他定在原地,一步也不肯离开,盯紧信王。其余侍卫也没有退。
信王轻蔑地哼一声。
晨星寥落,灰暗的苍穹下静寂无风,只有无孔不入的寒意砭人肌骨。信王终于觉出冷来,那股冷溢满胸腔,浸透心肺。
等了片刻,便有内监前来,说要传太子的命令。
“殿下有旨”的话音未落,就被信王打断,这回他的声音有些哑:“太子呢?”
“太子殿下自然在宫里,”内监这么敷衍一句,再开口就是对着段绶了,“传殿下的令旨,有人持刀强闯东宫,意图刺杀太子,即刻拿下!”
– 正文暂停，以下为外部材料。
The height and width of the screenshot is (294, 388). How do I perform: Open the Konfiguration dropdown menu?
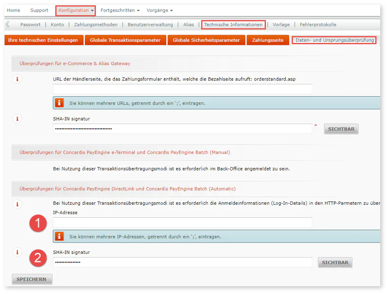pyautogui.click(x=75, y=10)
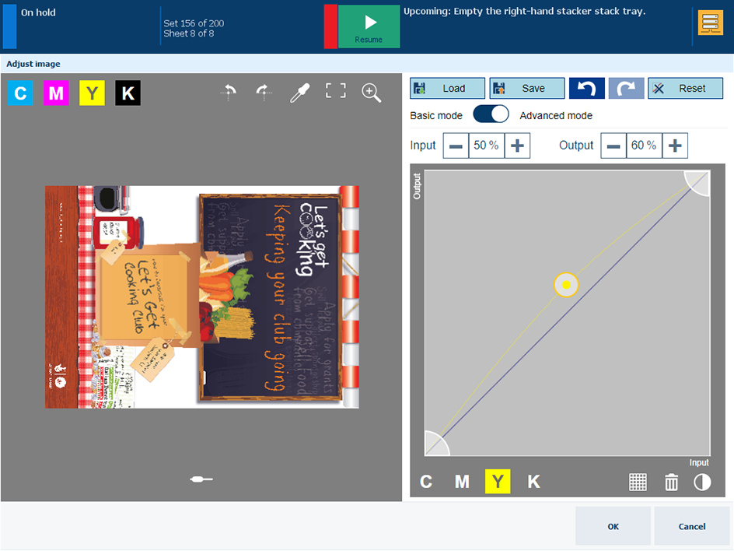Toggle Cyan channel preview above image
The image size is (734, 551).
[20, 94]
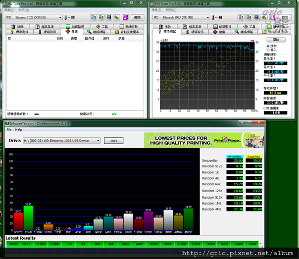This screenshot has width=299, height=259.
Task: Open the 清除 trash can tab in the health window
Action: point(17,26)
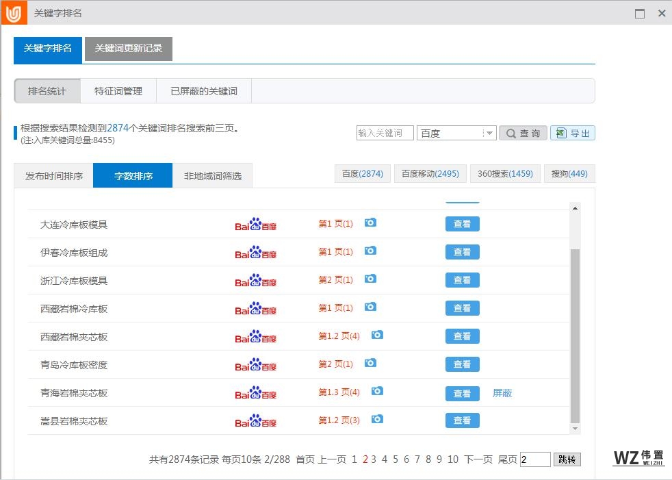Click the magnifier icon on the 查询 button
The width and height of the screenshot is (672, 480).
coord(511,133)
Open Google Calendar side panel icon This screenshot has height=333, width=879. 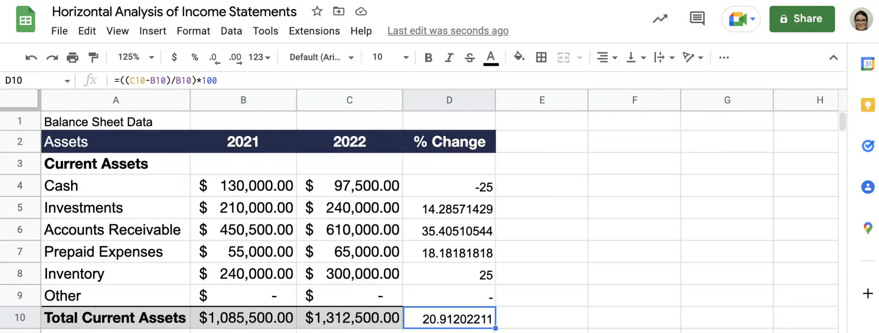(x=867, y=64)
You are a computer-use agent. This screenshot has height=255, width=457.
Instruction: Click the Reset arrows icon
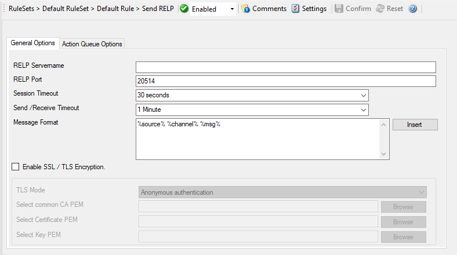coord(380,9)
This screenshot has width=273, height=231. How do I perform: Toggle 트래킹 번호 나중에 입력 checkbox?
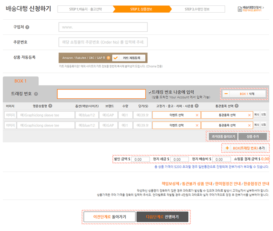click(150, 92)
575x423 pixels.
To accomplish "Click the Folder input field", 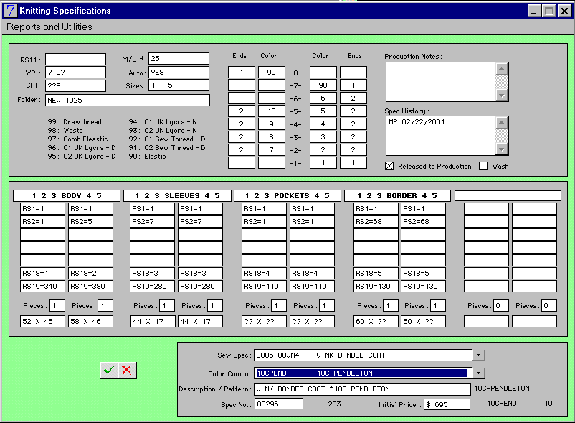I will [128, 101].
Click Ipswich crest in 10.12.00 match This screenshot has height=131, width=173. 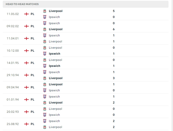pyautogui.click(x=45, y=54)
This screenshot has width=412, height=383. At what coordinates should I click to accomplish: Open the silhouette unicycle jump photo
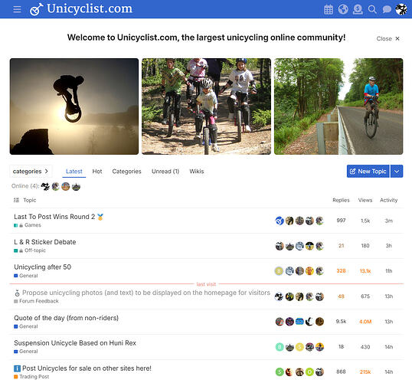click(x=74, y=106)
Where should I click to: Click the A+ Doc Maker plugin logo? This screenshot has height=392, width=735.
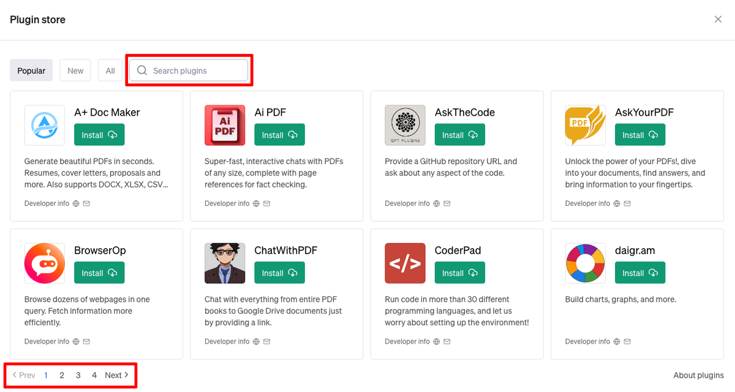click(x=45, y=125)
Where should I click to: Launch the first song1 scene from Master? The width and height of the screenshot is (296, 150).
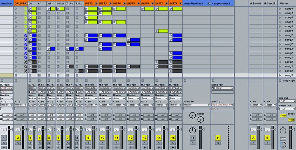[x=280, y=9]
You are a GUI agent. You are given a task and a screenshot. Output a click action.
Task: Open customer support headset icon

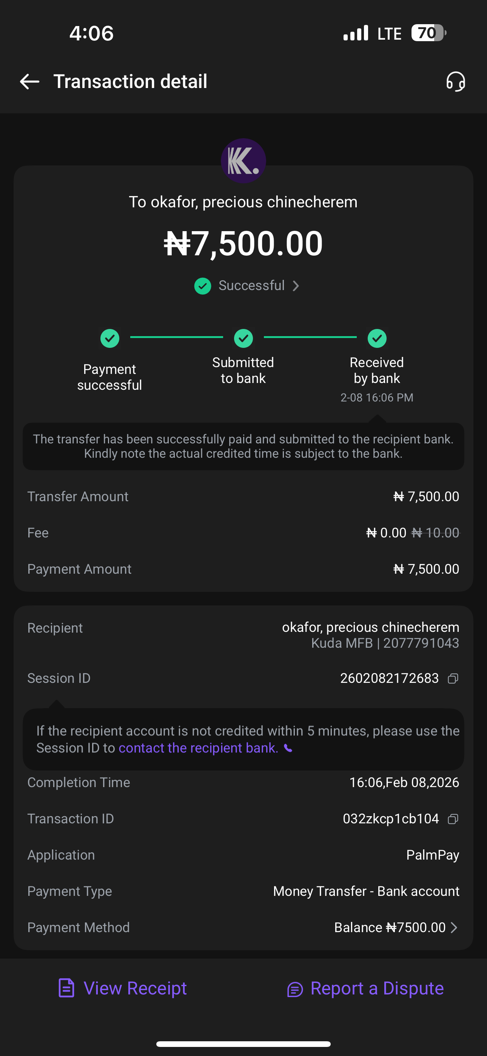[x=455, y=82]
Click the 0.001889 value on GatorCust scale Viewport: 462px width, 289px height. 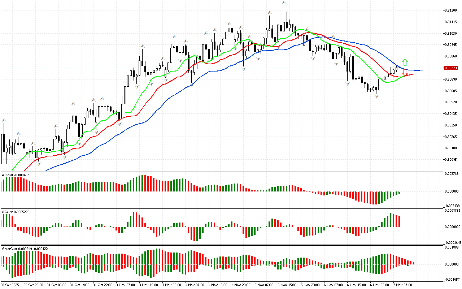(x=451, y=247)
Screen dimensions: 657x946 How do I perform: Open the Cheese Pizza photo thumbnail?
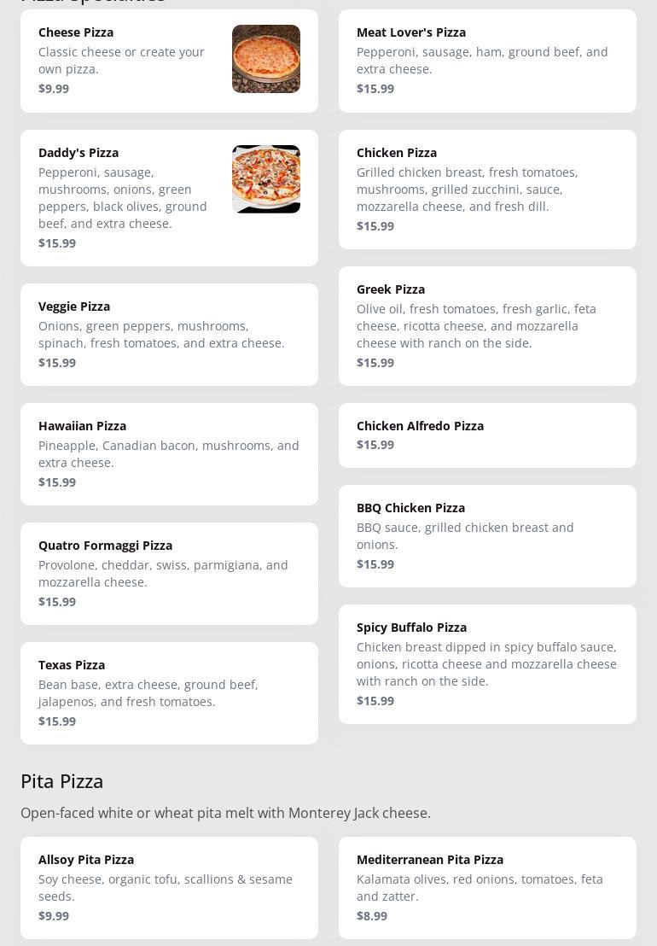tap(266, 59)
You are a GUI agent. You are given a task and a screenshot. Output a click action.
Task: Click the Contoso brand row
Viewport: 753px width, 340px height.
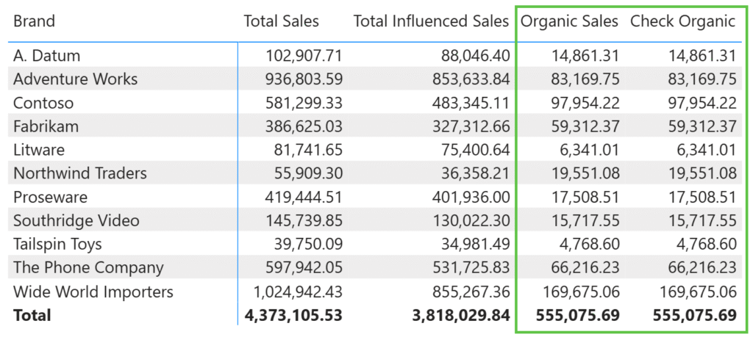click(43, 103)
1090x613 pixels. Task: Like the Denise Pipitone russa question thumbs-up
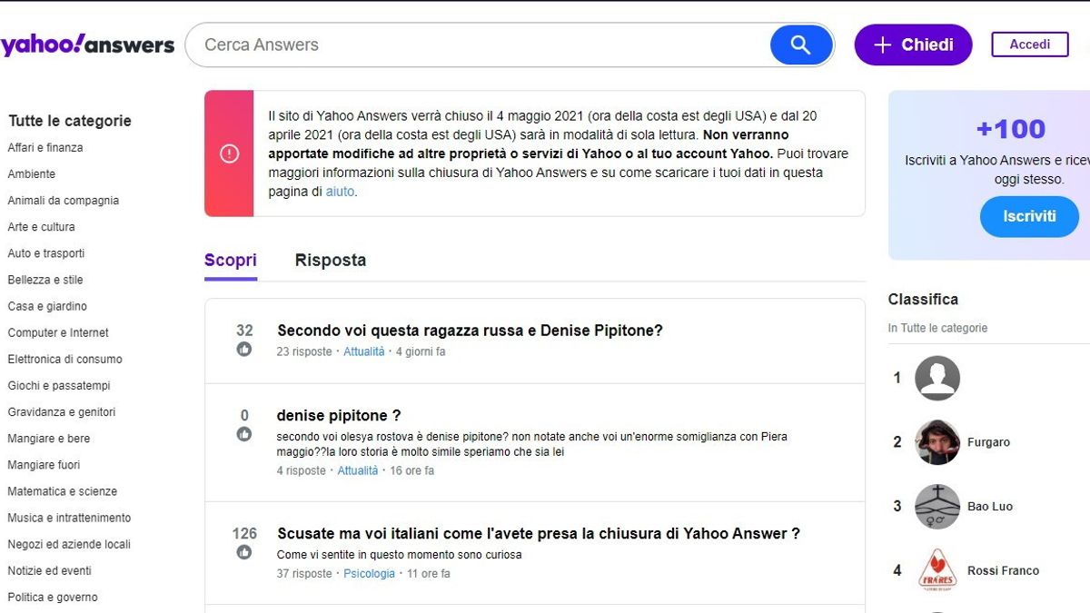pyautogui.click(x=244, y=350)
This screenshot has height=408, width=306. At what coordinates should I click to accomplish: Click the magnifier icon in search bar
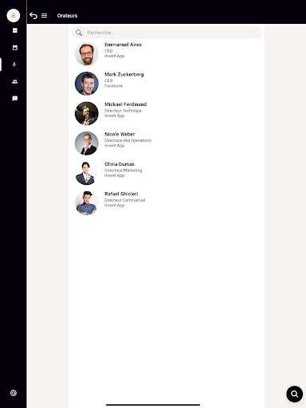coord(79,33)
信王一惊,厉喝一声:“谁敢!”身后两个随从立刻横刀挡在身前。
段绶挥手,一众侍卫没了顾虑,上前先制住了随从,再收缴了刀械。段绶问:“是交给锦衣卫?”
内监道:“那两个下人押去锦衣卫。信王非我等可以定罪,按照太子殿下的吩咐,便送去西苑,听凭圣裁。”
信王瞪着眼,听他们就这样发落自己,心下顿时凉了半截。
他没见着太子,满腔怒火无处发泄,又想起刚刚惨死的母妃,不由得悲从中来,什么谋划、隐忍、体面通通抛掷脑后,扯着嗓子喊:
“晏朝,你心虚了是吗!怎么,敢做不敢认!指使宁妃害我母妃算什么本事!你个阴险小人——”
“还不快堵上他的嘴!”.
西苑仁寿宫精舍。皇帝于修道一事上素来勤勉,听从吴天师的进言按时斋醮,每日更是兢兢业业地打坐、清心、进丹、悟经。纵如今秋来天寒昼短,皇帝亦如常“勤勉”。
一顶煖轿悄无声息地抬进西苑时,天色已经大亮。在御前服侍的兰怀恩收到内监的通禀,神色顿时有些惊异。他回头望了一眼蒲团上安静打坐的皇帝,暗暗把目光一垂,挥手先叫人退下。
皇帝很快结束了今晨的打坐。宫人们鱼贯而入,服侍皇帝洗漱。兰怀恩默默往香炉里添了香,一面偷瞄皇帝,一面作踌躇状。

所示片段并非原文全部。